There is another tool available to illustrate the musings of Kierkegaard and Sartre in a family-friendly manner. We need to be aware of it for the powerful philosophical teaching aid it is … but be warned that it can just as easily pull the unwary into a pit of despair and existential angst.

It’s been hiding in granny’s cupboard for years, and I’m not talking about granddad’s ashes. I’m talking – of course – about the jigsaw puzzle.

I hit on this astounding revelation on a recent holiday to the in-laws’. My son discovered a 1,000-piece jigsaw in a cupboard. He dragged it out, emptied the box on the table, saw what 1,000 pieces looks like when piled up … and abandoned it.

Rather than just telling him to put it all away, my wife and I had a go.

As adults we consider ourselves experts at jigsaws. We know all about the strategy of looking for edge pieces and the immense value of corners. We’re not too proud to keep the lid out of view, either. And we can always brush-aside any occasional feeling that perhaps we’re wasting valuable oxygen in a completely pointless activity. Even though my son hit on that particular Enlightened Truth in less than five minutes.

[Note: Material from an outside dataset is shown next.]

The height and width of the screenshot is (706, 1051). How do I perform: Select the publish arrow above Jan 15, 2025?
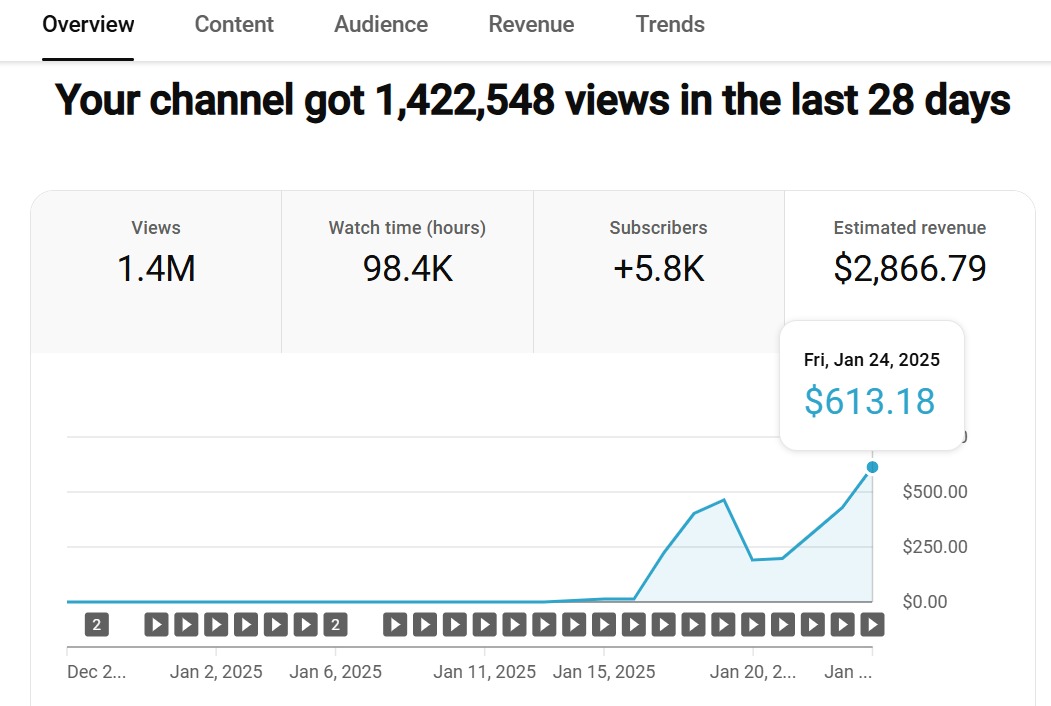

Jigsaws are futile and pointless and mundane. At their very best they’re stress-free; at their very worst they induce fits of anger and Tourette’s. Holbein portrait of Henry VIII, I’m looking at you.

But they seem so tranquil! Observe how well they conceal their lurking evil! Heed this well, dear reader: any jigsaw – often depicting a colourful and idyllic country-village scene, complete with a sky that demands 300 near-identical blue pieces – is tantamount to inflicting a Philosophy degree on your children.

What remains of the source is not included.